A Prefeitura de Cruzeiro do Sul passou a contar, nesta semana, com uma unidade móvel mecanizada para produção de farinha, iniciativa que deve modernizar a mandiocultura no Vale do Juruá. O equipamento surge como alternativa ao modelo tradicional, oferecendo mais rapidez no processamento, redução de custos e melhor padrão do produto final.

Unidade móvel mecanizada para produção de farinha: Foto/Reprodução
Totalmente estruturada, a casa de farinha funciona de forma independente, equipada com gerador próprio, o que permite sua utilização até mesmo em comunidades rurais de difícil acesso. O sistema reúne todas as etapas da produção, incluindo lavagem, descascamento, trituração, prensagem, peneiramento e torrefação, possibilitando que o trabalho seja realizado diretamente no local de colheita.

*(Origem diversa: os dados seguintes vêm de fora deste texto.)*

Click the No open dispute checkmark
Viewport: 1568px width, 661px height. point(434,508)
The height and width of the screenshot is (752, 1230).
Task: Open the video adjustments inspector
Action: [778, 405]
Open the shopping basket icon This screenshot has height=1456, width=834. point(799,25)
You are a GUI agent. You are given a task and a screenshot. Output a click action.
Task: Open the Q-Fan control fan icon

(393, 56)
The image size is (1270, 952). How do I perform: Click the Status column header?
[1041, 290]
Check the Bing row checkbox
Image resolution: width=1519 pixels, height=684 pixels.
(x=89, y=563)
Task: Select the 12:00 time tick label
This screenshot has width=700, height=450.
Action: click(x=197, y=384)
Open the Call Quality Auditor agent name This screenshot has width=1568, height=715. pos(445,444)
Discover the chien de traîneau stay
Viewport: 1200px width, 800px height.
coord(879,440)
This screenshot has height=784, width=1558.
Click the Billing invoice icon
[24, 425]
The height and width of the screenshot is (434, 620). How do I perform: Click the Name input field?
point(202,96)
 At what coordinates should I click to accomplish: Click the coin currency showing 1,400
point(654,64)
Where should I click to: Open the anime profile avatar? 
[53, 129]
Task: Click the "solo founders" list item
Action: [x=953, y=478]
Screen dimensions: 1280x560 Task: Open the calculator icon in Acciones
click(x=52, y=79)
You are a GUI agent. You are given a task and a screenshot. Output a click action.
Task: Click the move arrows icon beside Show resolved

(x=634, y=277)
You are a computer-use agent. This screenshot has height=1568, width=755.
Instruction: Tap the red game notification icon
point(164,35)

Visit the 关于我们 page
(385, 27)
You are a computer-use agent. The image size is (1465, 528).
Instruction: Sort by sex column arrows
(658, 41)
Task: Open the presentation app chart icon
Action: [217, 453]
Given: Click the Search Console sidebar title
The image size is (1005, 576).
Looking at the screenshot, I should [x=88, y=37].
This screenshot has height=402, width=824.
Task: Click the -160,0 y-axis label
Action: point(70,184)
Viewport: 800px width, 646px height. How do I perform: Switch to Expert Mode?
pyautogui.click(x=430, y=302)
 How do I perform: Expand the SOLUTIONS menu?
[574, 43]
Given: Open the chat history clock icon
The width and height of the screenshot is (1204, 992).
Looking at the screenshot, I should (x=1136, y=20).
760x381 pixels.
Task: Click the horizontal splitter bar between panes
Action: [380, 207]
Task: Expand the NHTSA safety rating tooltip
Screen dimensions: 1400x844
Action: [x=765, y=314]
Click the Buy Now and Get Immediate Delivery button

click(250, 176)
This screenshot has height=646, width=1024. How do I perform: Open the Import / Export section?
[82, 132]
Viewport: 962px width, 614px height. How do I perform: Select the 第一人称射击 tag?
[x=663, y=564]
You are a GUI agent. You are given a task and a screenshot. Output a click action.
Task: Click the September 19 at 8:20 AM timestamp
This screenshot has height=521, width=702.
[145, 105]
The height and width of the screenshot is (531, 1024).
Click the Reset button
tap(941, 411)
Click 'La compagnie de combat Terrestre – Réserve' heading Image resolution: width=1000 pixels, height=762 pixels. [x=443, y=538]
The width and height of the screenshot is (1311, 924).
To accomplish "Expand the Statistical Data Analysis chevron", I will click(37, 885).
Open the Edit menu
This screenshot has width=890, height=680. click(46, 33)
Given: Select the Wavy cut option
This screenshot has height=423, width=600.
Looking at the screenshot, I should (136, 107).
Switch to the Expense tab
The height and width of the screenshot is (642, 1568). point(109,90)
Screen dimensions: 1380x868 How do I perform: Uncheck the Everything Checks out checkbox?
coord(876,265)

Um dos principais benefícios apontados por técnicos é a mobilidade do equipamento. Isso porque a mandioca perde qualidade pouco tempo após ser retirada do solo. Com o processamento imediato, os produtores conseguem preservar melhor as características do produto e elevar o padrão da farinha.
O investimento, de aproximadamente R$ 201 mil, foi viabilizado por meio de emenda parlamentar e integra um conjunto de ações voltadas ao fortalecimento da produção de mandioca, atividade essencial para a economia local. Atualmente, Cruzeiro do Sul produz cerca de 500 mil sacas de farinha por ano, gerando um volume financeiro estimado em R$ 75 milhões.
Segundo a Secretaria Municipal de Agricultura, a expectativa é ampliar a produção com o uso da mecanização, além de impulsionar toda a cadeia produtiva, incluindo a comercialização. A medida também deve contribuir para aumentar a renda dos agricultores e diminuir a dependência de processos manuais mais desgastantes.